| Instruction |
Starting at the line that contains "The image size is (1416, 840)." and ending at the end of the material, rewrite every line, requests included, with each coordinate in the answers increased by 80. Leave the pictures out.

Collection entries
begin

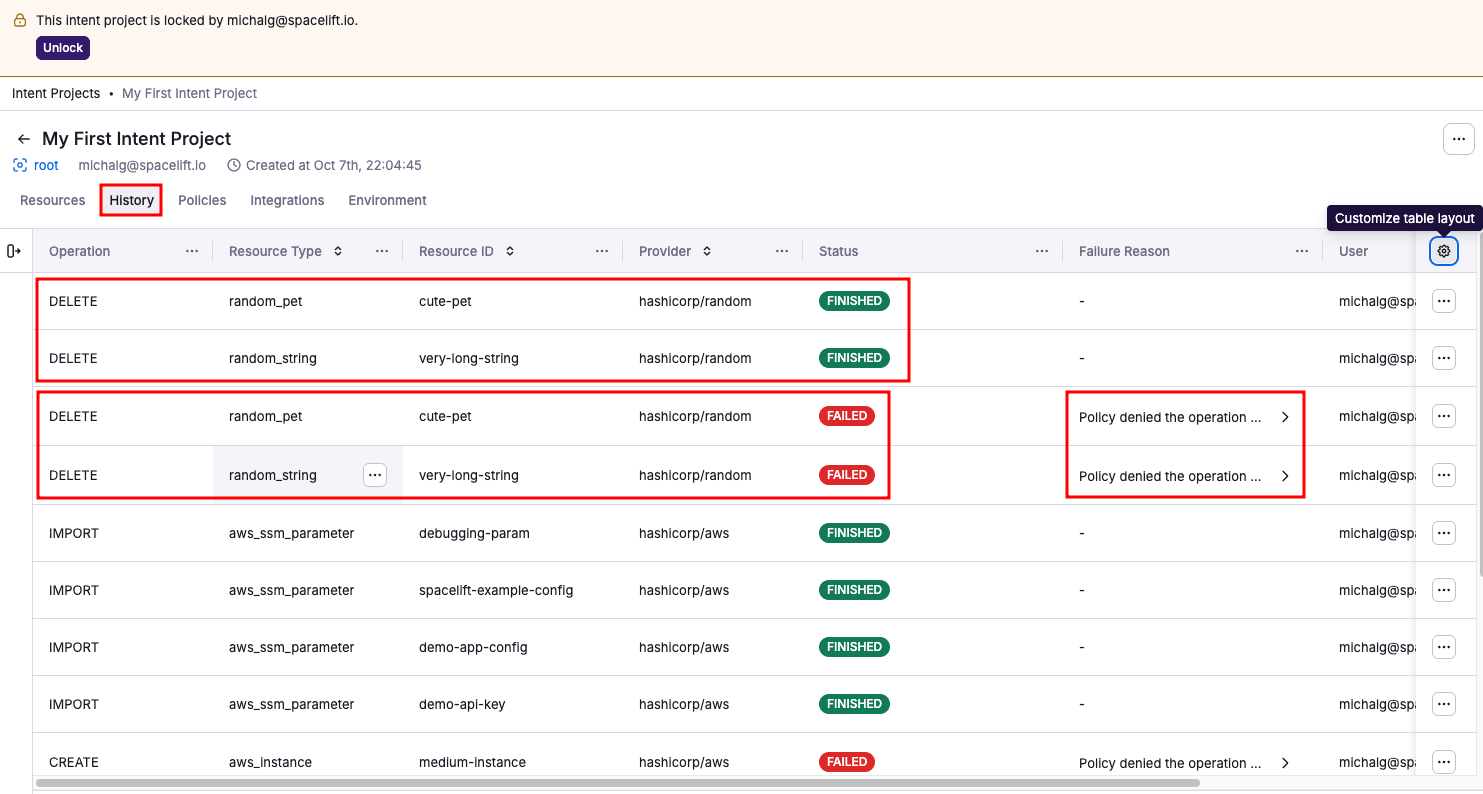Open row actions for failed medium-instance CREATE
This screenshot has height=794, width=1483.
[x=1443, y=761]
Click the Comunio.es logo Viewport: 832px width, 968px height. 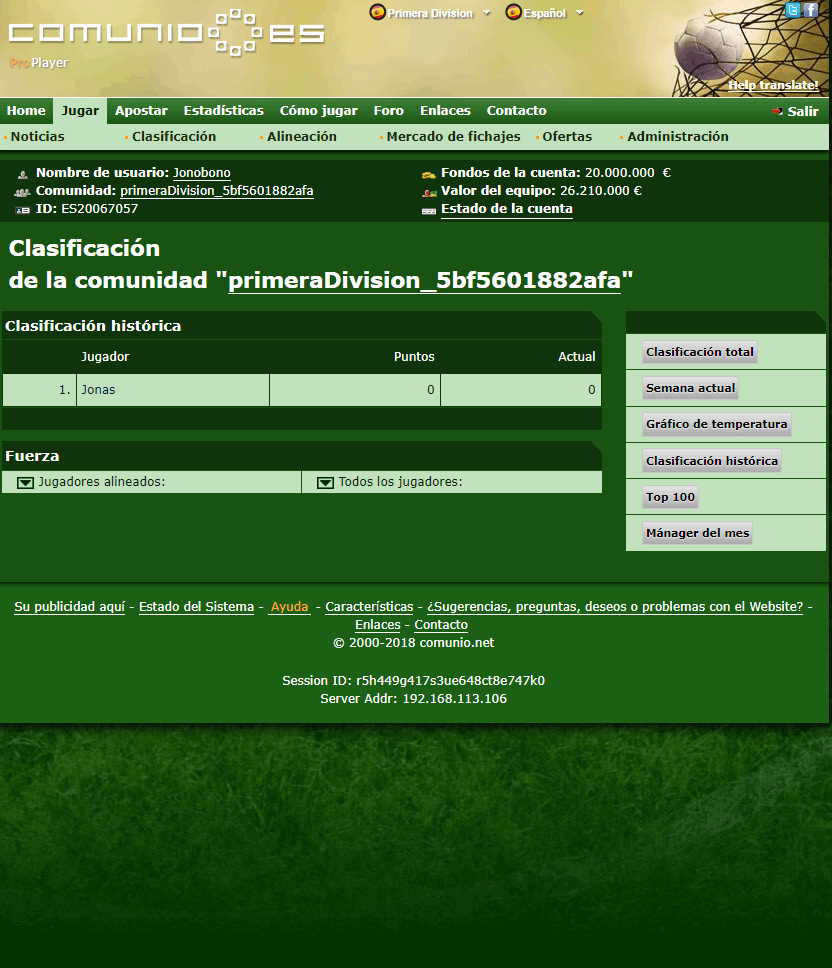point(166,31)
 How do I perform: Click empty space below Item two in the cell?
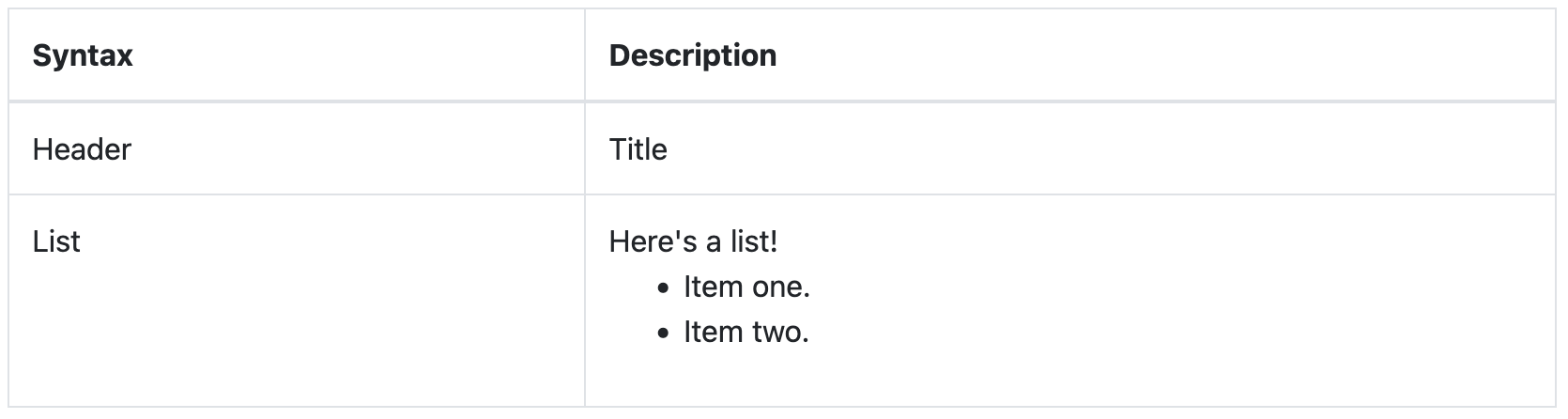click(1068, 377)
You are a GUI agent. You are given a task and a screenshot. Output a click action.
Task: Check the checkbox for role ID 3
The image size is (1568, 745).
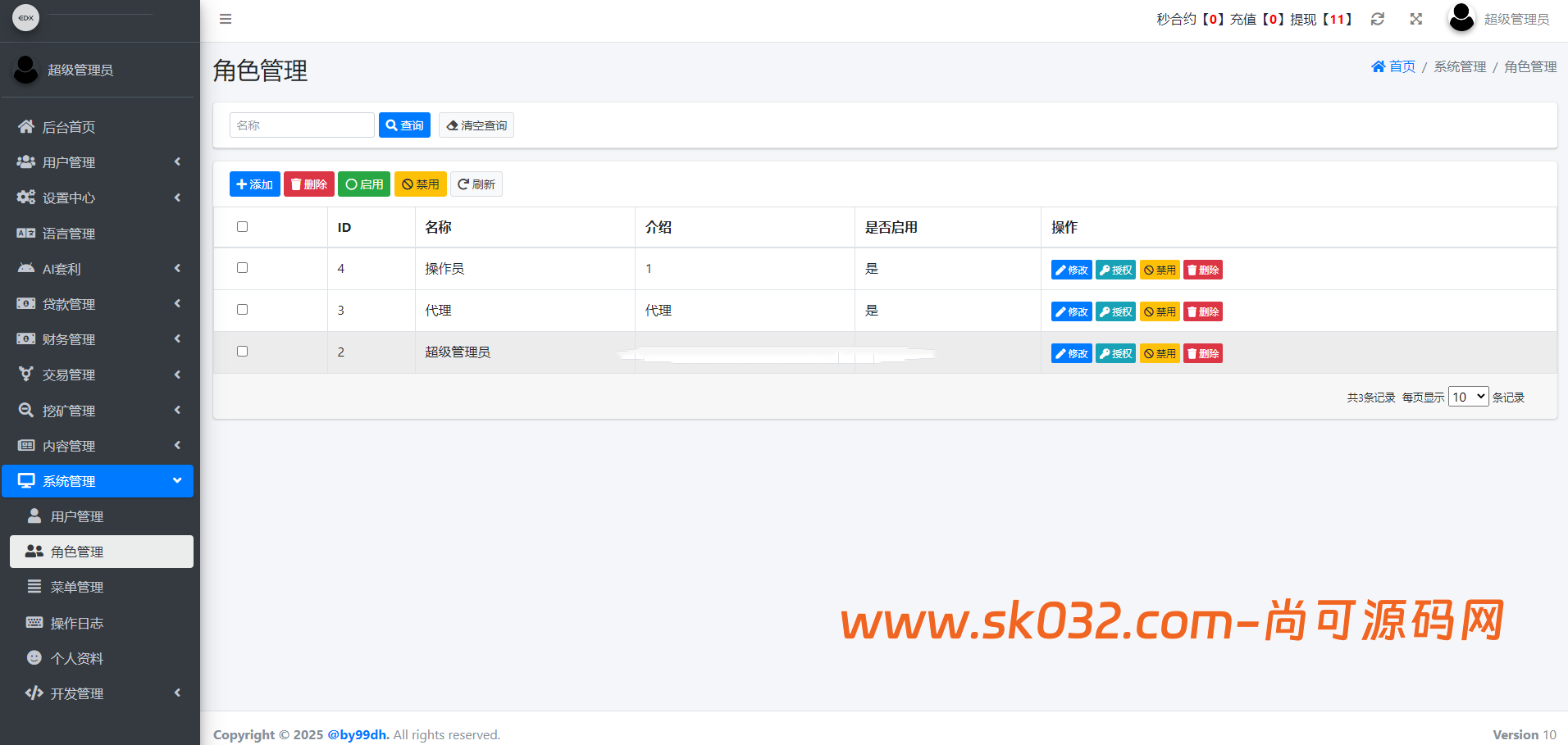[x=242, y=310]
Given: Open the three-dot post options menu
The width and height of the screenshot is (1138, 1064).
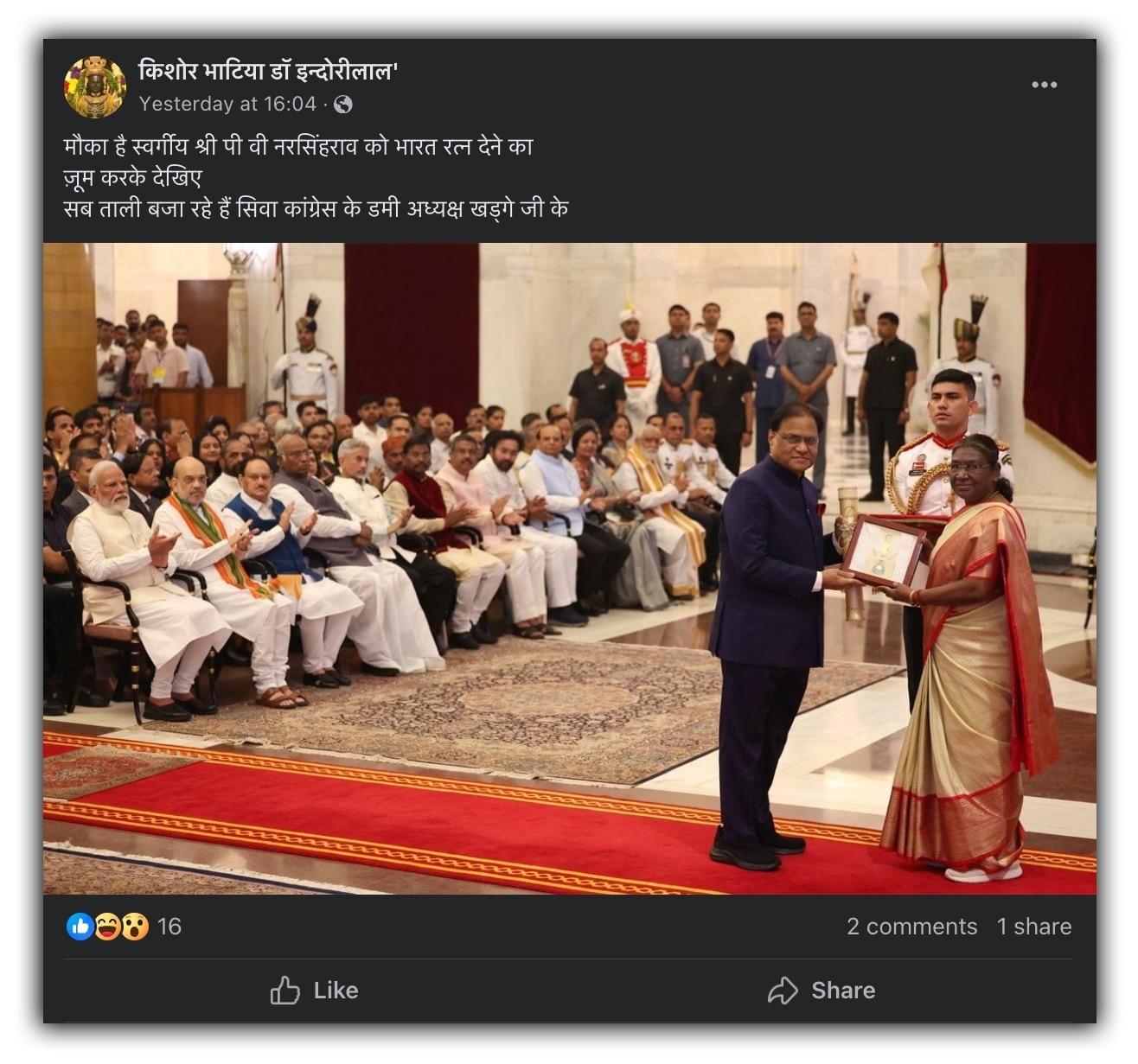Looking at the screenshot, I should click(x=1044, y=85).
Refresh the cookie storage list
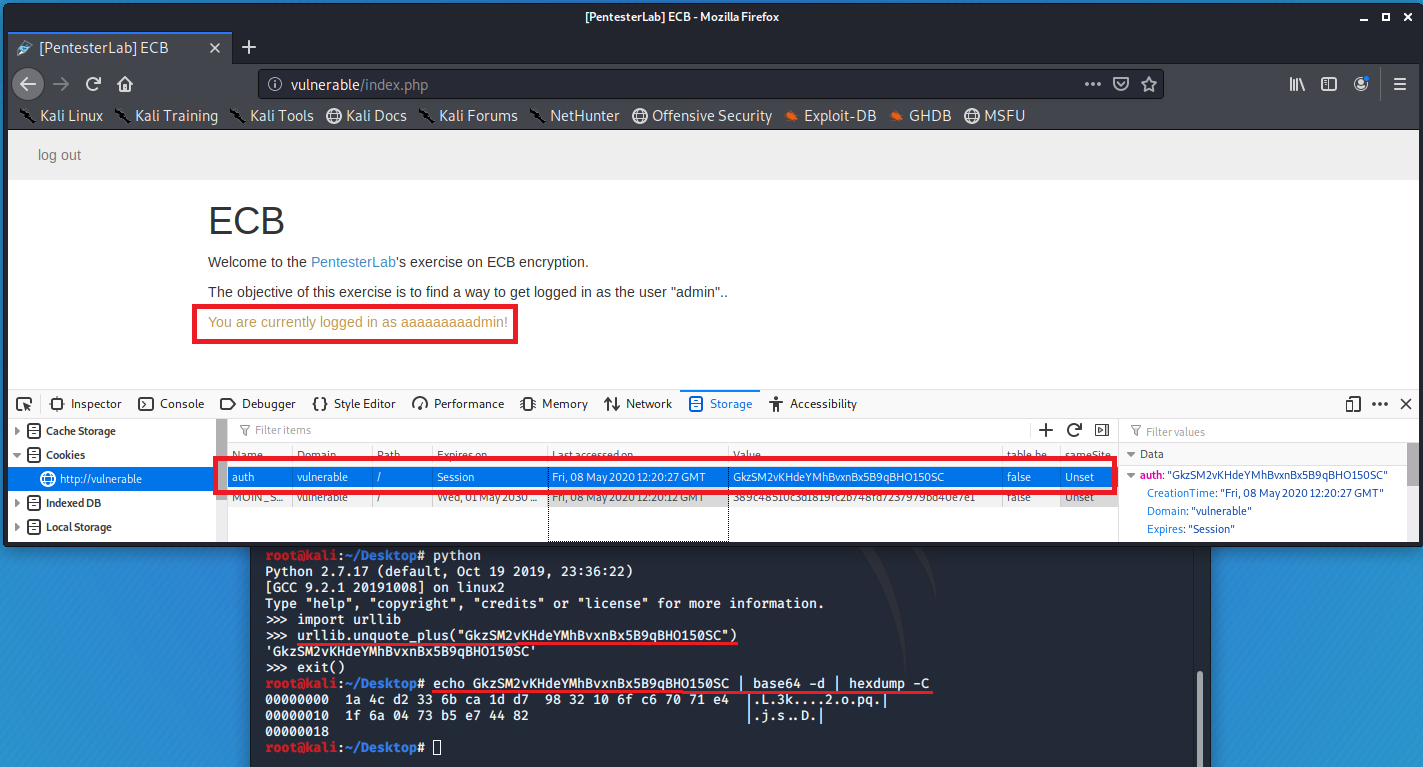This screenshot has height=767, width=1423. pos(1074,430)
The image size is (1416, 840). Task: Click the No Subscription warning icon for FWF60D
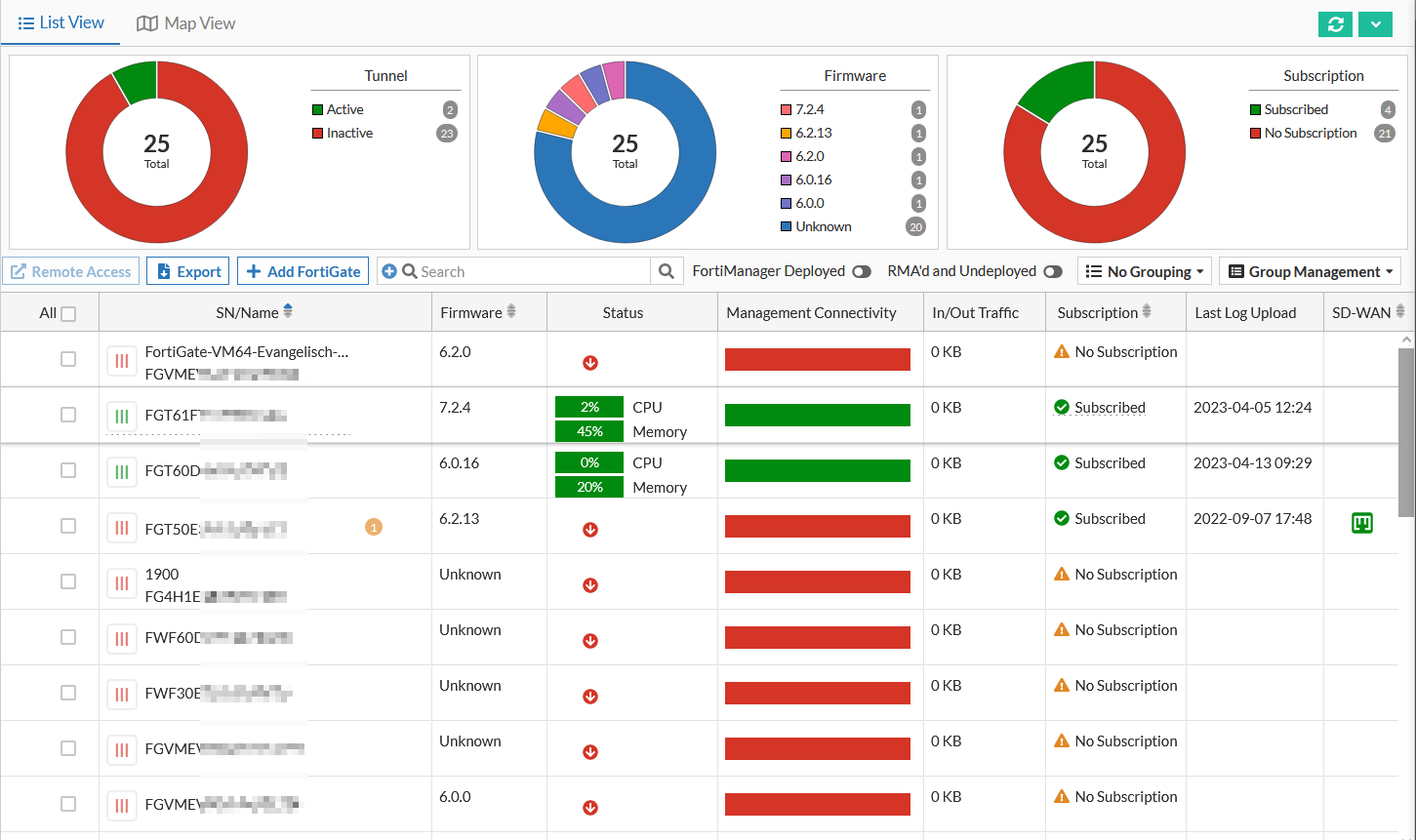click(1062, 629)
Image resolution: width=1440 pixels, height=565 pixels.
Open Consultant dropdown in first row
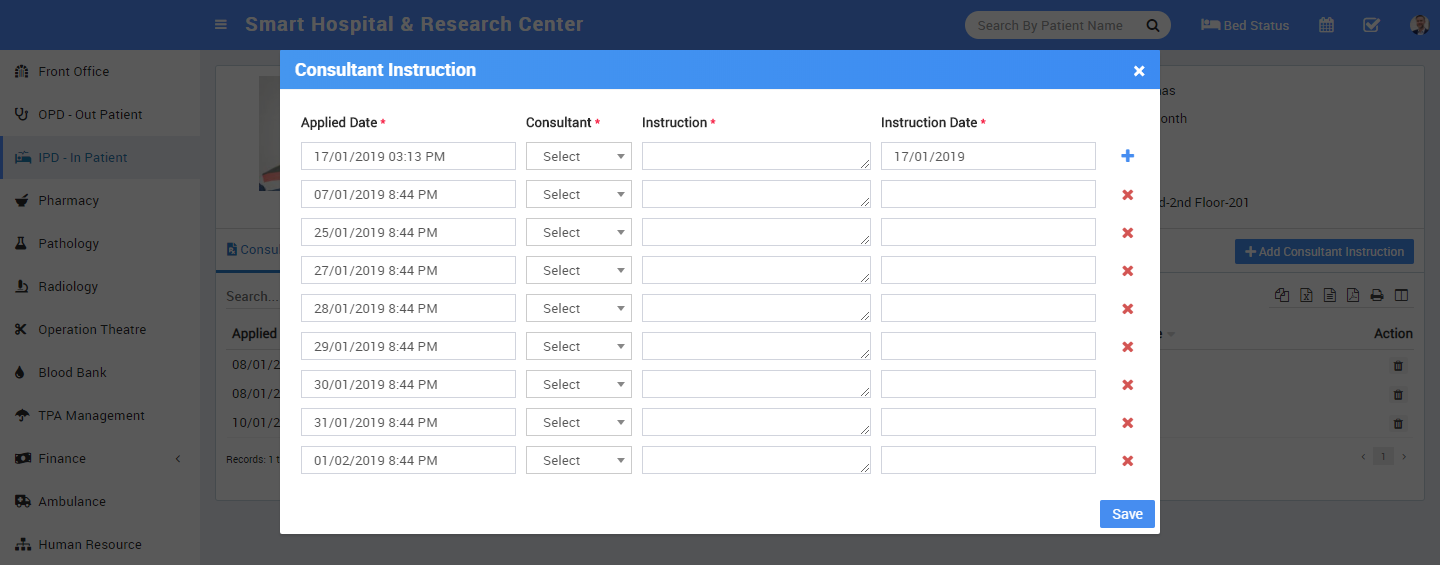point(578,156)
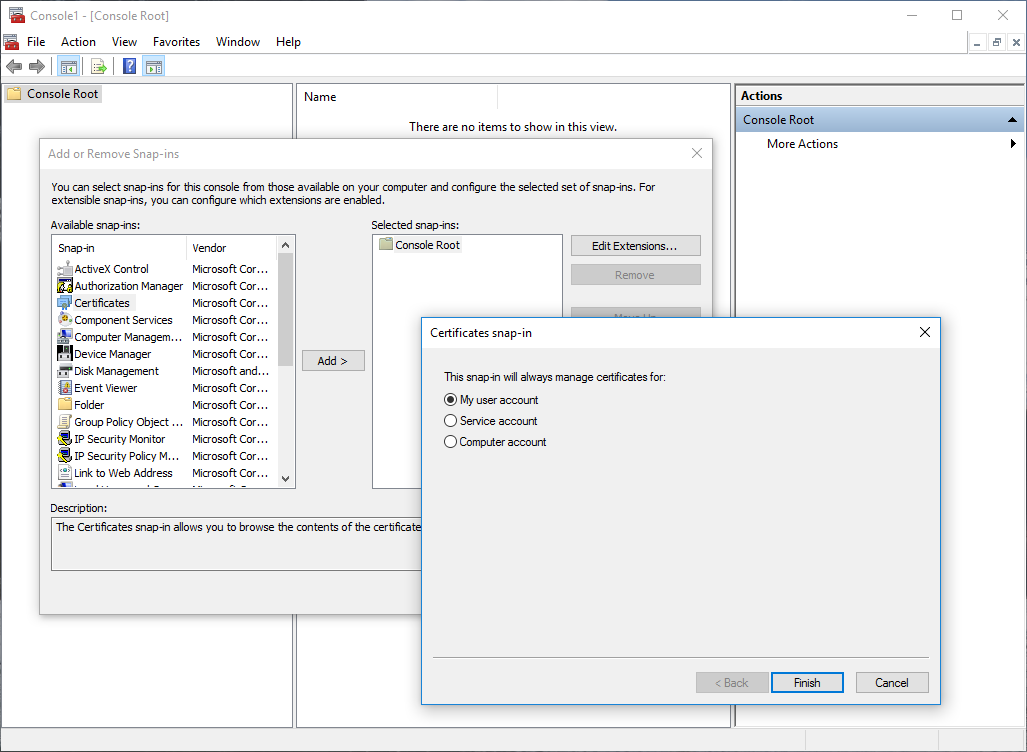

end

| Result below |
The image size is (1416, 840). Task: Click the No Subscription warning icon for FWF60D
click(1142, 709)
Image resolution: width=1440 pixels, height=565 pixels.
Open Consultant dropdown in first row
point(658,236)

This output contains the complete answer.